Once the drilling was complete, the next phase of the project focused on advancing an understanding of the ground at depths that are rarely observed. This research involved feeding a camera down the borehole to obtain a full picture of the rock and sediments below, taking water and gas samples, and assessing how easy it is to transfer energy in and out of the rocks. After this testing, a ground source geothermal heat exchange system—“a fancy pipe” —was installed.

“The test borehole is really an opportunity for us to understand the geophysical conditions below the ground,” McKahn says. “We will use this data to size the proposed geothermal system capable of heating and cooling the whole campus.”

Nearly every day during the drilling phase, a small group of faculty and students gathered on the athletic fields to observe the process and conduct research.

Denise McKahn with students

McKahn received a $30,000 grant from Constellation, an Exelon company, for “Smith Campus as Classroom: Ground Source Geothermal Heat Exchange System.” The grant, McKahn noted, supports a project that incorporates significant faculty research, coursework and co-curricular initiatives that will “demonstrate our campus progress toward carbon neutrality.”

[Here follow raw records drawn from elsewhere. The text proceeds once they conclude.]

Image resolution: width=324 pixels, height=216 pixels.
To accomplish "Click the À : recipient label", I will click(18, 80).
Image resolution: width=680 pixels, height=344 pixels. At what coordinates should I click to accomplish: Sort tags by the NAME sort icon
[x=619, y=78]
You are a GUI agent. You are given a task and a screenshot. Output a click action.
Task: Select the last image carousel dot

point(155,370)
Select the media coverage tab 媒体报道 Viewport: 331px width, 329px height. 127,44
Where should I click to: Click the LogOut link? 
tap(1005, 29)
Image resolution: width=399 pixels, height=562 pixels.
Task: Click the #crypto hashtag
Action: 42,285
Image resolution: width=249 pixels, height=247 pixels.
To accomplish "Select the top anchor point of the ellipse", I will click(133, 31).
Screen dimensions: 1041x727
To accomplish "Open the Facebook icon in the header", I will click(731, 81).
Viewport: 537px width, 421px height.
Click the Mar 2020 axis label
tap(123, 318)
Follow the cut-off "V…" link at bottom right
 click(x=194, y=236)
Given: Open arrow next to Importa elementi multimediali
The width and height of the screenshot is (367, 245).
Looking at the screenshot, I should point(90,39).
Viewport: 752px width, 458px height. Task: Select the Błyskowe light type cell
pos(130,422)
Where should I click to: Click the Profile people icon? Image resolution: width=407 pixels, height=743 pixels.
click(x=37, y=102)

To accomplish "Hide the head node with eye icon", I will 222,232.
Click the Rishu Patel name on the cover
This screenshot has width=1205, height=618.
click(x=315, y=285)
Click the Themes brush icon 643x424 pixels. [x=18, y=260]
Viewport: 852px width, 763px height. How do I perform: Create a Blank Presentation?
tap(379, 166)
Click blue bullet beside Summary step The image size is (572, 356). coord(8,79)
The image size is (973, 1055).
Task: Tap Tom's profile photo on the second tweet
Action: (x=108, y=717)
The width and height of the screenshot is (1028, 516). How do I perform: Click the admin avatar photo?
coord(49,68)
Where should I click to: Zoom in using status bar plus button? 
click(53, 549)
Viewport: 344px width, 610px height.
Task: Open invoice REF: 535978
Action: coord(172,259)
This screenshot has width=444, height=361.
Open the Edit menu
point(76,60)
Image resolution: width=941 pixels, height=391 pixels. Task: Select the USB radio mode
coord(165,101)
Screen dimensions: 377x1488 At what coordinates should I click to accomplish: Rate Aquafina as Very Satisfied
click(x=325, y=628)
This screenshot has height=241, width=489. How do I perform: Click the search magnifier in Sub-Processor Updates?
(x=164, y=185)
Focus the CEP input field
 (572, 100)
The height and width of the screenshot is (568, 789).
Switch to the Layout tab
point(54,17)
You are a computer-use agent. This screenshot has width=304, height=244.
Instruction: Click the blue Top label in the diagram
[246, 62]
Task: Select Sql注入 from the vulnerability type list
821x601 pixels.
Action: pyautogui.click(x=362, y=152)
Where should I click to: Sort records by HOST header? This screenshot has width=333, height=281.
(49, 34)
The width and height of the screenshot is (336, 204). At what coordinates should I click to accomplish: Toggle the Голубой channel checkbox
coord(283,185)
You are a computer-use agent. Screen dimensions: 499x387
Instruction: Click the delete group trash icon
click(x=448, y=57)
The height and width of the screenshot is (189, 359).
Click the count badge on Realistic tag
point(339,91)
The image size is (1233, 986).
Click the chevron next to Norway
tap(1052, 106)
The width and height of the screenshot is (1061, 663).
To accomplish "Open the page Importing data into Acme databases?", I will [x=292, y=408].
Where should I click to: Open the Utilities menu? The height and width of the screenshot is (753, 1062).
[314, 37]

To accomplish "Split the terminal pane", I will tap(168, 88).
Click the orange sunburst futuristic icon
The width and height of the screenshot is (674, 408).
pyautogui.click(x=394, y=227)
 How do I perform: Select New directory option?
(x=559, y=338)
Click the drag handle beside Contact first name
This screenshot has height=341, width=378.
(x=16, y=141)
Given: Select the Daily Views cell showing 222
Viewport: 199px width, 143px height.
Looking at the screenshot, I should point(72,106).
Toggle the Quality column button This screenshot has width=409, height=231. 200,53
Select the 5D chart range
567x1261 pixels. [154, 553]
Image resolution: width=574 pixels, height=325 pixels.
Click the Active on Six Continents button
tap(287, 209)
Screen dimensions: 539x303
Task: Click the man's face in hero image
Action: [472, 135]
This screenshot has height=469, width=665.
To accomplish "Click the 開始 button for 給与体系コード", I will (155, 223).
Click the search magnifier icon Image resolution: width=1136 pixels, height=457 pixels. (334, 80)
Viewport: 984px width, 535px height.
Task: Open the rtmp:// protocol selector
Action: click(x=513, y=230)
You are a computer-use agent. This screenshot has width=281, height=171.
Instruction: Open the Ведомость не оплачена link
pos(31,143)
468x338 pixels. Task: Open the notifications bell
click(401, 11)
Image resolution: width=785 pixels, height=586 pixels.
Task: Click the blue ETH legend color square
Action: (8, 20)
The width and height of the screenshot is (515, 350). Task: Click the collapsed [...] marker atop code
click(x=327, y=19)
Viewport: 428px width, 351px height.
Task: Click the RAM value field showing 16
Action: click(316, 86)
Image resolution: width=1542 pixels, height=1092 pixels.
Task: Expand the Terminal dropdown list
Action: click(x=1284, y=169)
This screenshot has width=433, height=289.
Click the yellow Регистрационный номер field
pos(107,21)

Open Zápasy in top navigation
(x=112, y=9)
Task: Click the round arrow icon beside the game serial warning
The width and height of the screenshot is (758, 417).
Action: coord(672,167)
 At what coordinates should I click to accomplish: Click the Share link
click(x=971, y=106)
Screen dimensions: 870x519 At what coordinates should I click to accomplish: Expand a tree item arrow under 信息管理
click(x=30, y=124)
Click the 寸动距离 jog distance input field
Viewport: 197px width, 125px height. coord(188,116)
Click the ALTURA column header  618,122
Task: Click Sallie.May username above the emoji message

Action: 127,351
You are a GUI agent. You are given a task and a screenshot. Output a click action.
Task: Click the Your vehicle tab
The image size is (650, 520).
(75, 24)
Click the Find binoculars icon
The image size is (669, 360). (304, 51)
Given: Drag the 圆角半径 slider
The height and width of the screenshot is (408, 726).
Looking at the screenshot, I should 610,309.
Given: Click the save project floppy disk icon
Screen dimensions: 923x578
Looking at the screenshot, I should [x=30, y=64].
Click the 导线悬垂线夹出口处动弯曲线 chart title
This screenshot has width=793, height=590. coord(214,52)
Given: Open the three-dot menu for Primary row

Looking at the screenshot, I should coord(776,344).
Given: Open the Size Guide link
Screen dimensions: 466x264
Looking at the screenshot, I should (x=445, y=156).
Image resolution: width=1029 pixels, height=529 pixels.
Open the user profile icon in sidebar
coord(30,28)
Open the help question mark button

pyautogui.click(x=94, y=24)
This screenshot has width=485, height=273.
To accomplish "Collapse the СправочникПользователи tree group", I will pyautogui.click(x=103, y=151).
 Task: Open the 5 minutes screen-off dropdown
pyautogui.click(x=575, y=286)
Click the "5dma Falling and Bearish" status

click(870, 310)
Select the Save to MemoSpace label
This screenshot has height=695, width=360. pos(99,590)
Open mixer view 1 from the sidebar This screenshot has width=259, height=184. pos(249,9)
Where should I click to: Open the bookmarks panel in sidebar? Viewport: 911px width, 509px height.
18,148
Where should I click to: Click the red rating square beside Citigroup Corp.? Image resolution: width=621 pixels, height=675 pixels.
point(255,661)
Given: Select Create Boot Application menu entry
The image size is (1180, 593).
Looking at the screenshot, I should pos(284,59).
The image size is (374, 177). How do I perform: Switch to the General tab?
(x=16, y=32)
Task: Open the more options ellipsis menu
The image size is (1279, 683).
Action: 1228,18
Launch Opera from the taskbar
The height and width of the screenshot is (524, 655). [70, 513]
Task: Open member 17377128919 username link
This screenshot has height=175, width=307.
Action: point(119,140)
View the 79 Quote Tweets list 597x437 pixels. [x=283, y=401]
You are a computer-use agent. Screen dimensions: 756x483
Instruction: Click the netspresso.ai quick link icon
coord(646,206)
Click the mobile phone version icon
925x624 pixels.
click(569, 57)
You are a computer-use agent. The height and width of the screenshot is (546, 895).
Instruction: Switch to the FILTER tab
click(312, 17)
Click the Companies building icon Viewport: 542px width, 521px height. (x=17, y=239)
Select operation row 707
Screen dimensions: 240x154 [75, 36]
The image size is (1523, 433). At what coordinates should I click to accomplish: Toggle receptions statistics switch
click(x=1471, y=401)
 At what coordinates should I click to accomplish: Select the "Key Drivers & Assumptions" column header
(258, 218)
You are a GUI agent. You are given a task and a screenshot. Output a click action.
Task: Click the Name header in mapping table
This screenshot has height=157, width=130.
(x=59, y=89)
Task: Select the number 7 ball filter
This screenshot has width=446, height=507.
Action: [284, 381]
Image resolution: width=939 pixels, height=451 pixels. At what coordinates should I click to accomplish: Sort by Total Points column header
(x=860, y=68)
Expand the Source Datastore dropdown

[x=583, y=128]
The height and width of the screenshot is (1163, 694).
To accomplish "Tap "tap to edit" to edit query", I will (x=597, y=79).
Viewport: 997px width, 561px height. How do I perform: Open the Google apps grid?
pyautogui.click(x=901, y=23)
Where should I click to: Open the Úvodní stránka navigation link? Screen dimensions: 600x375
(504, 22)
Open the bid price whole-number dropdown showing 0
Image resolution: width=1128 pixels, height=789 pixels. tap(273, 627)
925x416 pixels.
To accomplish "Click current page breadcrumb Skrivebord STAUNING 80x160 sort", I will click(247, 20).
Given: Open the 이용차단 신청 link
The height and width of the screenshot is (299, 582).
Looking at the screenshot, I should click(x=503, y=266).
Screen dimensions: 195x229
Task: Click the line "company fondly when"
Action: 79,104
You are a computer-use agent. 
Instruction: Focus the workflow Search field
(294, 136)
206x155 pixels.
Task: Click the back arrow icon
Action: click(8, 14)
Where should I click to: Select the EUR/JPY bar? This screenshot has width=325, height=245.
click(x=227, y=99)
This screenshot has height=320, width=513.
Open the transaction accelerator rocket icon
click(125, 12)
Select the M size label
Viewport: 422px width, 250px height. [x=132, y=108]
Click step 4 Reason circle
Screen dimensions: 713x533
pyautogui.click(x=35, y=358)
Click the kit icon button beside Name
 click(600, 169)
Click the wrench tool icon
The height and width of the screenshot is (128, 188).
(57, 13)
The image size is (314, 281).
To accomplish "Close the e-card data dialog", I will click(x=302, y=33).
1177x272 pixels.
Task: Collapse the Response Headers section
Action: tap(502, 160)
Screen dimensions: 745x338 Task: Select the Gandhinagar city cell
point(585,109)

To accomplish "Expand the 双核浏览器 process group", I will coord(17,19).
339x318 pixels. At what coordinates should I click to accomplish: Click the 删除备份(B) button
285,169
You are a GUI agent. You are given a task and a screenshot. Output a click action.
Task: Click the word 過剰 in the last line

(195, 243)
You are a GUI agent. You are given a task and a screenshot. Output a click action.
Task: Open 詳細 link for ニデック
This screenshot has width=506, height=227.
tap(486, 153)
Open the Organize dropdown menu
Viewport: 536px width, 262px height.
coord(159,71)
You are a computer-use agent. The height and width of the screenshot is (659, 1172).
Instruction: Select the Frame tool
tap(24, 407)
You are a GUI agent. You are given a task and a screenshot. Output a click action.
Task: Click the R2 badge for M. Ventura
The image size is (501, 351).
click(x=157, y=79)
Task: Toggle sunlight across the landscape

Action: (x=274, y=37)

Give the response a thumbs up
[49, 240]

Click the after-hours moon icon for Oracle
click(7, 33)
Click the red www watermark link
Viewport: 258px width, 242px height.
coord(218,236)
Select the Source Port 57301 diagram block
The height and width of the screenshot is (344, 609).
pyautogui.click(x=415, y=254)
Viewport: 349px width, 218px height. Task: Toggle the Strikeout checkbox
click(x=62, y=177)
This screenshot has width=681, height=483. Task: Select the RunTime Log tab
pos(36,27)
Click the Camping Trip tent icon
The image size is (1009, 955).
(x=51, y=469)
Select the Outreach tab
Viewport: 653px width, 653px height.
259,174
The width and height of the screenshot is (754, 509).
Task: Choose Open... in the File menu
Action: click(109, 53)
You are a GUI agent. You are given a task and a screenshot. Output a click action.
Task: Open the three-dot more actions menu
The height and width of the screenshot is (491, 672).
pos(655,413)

For their part, students had the chance to study geothermal systems on site and, perhaps, unearth some surprises. “For instance,” McKahn said, “we have discovered very interesting geophysical conditions that have opened up lines of inquiry with geosciences faculty.”

Bob Newton, professor of geosciences, said the test geothermal well has revealed new information about what’s 1,000 feet below the surface. And not surprisingly, there is already a lot of data to work with.

“A surprise to me was how deep the sedimentary rocks went,” Newton said. “I had made the prediction that we’d hit underlying granite at a depth of 840 feet based on other wells in the area. But we went to 1,010 feet and we didn’t hit the granite, so the granite is much deeper than I expected.”

Then there is the aspect of the groundwater, its chemistry, and how much water is actually in the well. “My ground water class did a pumping test and they looked at the data,” Newton said. “Soon they’ll do an analysis of the data. In fact, we have lots of water samples and will be doing a complete geochemical analysis.”

Newton says the geothermal project has provided students with a deep well—literally—of research possibilities that will keep them busy for quite a while. “From a big picture perspective, this potentially could yield very valuable information that we would never have had otherwise,” he said.